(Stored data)
────────

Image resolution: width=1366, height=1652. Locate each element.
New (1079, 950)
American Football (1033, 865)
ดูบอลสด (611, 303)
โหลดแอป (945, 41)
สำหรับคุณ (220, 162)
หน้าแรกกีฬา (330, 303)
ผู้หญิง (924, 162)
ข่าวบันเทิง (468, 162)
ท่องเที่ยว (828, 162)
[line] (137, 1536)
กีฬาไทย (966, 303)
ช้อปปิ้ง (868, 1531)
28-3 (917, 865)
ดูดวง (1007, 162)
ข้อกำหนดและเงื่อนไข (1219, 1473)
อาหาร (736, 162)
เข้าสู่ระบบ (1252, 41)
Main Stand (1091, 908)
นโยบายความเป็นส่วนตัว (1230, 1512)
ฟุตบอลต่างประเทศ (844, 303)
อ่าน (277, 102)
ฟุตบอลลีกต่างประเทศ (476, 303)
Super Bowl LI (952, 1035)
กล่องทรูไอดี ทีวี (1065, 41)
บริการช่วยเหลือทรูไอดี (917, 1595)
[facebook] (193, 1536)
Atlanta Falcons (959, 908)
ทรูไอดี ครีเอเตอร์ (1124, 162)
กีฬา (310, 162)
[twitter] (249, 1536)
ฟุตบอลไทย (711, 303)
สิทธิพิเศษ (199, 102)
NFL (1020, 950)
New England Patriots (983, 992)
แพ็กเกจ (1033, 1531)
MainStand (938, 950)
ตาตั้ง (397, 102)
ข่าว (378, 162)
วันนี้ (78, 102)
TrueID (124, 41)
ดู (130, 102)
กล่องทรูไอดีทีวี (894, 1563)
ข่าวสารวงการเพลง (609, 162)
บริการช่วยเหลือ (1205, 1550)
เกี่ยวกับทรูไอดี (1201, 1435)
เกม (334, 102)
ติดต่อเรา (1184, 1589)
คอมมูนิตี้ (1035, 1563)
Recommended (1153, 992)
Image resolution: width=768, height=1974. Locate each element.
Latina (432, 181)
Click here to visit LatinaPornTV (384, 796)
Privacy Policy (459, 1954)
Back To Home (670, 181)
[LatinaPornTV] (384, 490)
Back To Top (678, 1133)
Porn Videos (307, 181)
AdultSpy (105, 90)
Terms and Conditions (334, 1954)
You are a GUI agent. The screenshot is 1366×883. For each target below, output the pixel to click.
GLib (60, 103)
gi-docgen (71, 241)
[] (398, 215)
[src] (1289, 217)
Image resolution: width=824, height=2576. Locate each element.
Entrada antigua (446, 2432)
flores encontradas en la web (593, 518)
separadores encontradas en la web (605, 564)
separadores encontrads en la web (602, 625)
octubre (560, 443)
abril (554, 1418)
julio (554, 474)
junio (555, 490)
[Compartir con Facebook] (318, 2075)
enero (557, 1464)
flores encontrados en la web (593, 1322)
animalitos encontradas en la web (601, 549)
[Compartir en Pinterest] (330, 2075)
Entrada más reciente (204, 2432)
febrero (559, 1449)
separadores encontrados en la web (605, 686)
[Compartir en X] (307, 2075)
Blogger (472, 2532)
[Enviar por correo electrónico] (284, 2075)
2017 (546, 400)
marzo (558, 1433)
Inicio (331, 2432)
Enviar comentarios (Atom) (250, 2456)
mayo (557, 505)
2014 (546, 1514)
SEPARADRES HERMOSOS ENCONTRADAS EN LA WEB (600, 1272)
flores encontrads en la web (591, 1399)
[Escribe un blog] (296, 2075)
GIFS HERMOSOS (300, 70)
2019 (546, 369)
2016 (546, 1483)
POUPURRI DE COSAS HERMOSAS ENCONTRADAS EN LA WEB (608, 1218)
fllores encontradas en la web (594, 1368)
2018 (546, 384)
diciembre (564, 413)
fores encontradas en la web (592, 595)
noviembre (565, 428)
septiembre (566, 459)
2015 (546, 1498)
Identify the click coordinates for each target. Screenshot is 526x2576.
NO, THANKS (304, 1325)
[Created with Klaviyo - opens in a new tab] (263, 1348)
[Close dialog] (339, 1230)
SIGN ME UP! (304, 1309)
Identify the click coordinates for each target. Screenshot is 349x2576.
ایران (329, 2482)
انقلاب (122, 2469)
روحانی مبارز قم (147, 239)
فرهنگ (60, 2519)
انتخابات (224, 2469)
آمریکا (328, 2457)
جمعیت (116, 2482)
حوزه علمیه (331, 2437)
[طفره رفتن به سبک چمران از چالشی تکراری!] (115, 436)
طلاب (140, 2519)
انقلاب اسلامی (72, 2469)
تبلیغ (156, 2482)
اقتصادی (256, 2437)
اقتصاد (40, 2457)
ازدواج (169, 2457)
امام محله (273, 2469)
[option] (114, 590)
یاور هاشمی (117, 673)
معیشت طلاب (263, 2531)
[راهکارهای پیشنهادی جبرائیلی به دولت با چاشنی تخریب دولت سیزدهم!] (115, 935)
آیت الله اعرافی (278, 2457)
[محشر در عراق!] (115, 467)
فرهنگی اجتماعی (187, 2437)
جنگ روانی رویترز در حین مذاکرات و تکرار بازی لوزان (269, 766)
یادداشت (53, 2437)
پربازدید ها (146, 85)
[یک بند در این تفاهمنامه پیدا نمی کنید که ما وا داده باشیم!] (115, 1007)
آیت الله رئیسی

────────

▸ Instructions to follow
What is needed is the number of lines in the data that hold the word "encontrads", and nothing more.

▸ Task solution
2